Human Tongue Squamous Cell Carcinoma (SCC-9) cells were cultured in DMEM F12 medium containing 10% FBS, 1% Penicillin/Streptomycin, 1% L-Glutamine, and 400 ng/mL Hydrocortisone. Cells were incubated in a humidified incubator at 37 °C and 5% CO₂.

SCC-9 cells grown in cell culture flasks were removed from the adhered surface using Trypsin/EDTA. The total cell number was calculated by the trypan blue method. Cells were seeded into 96-well plates in triplicate, with 3 × 10³ cells per well. Each OTF (containing 25 mg of PG and 0.5 mg of MC) was dissolved in 5 mL of ultrapure water. Based on this stock solution, containing PG (at concentrations of 50, 37.5, 25.0, 12.5, and 6.25 µg/mL) and MC (at concentrations of 1.0, 0.75, 0.5, 0.25, and 0.125 µg/mL) samples were applied to all wells in triplicate with a total volume of 100 μL in each well.
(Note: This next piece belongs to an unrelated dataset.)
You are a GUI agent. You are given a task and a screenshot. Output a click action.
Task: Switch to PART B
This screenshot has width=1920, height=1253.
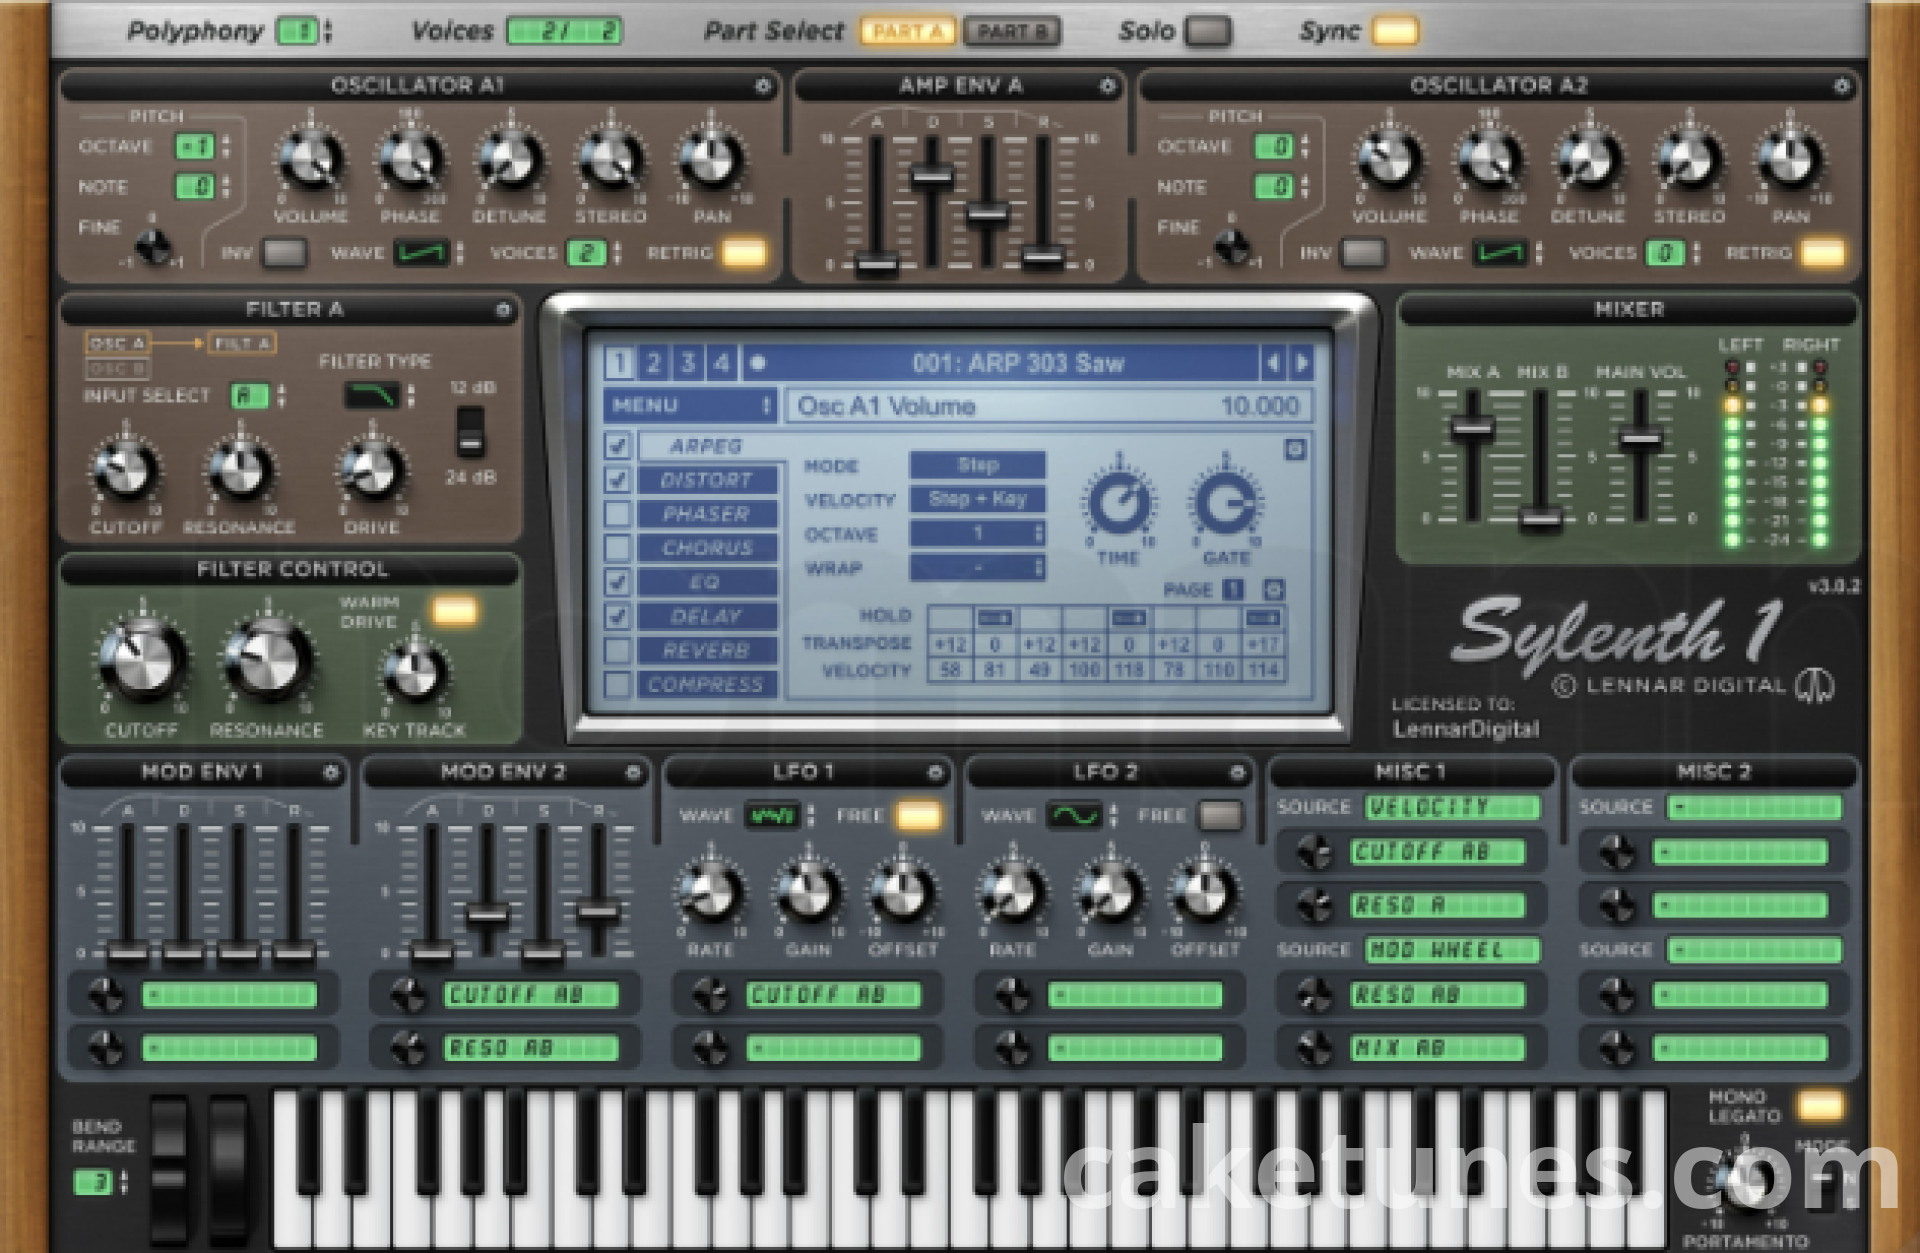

Positive control wells were treated with 10% DMSO. It was incubated for 24 h at 37 °C and 5% CO₂ conditions. At the end of the incubation period, the medium in the wells was removed, and the medium containing 10% CVDK-8 solution was added to each well. Cells were incubated in the dark at 37 °C for up to 3 h in an incubator. Cell viability was determined by measuring optical density at 450 nm with an Epoch 2 Microplate Spectrophotometer (BioTek, Winooski, VT, USA). Changes in cell viability were calculated with reference to control groups [25,31,43]. The contents and quantities of formulations used for cell culture are given in

Table 11. Contents and quantities of formulations used for cell culture.

Formulation Codes	Contents	Concentration	Storage Condition
Blank	-	-	+4 °C
F5	PG + MC	5 mg/mL + 0.1 mg/mL	+4 °C
F8	PG + MC	5 mg/mL + 0.1 mg/mL	+4 °C
F13	PG + MC	5 mg/mL + 0.1 mg/mL	+4 °C

.

4.25. Statistical Evaluations

All data were presented as the arithmetic mean ± standard deviation (Ⴟ ± SD). Statistical analysis was performed to determine whether there were any statistically significant differences between moisture sorption, percent elongation, thickness, transparency, weight variability, elasticity, degrees of swelling, and stability. The disintegration and dissolution rate of formulations was obtained with the one-way analysis of variance (ANOVA) by IBM SPSS Statistics 20. Cell culture analyses were performed by Student’s t-test. Differences were considered to be statistically significant at p < 0.05.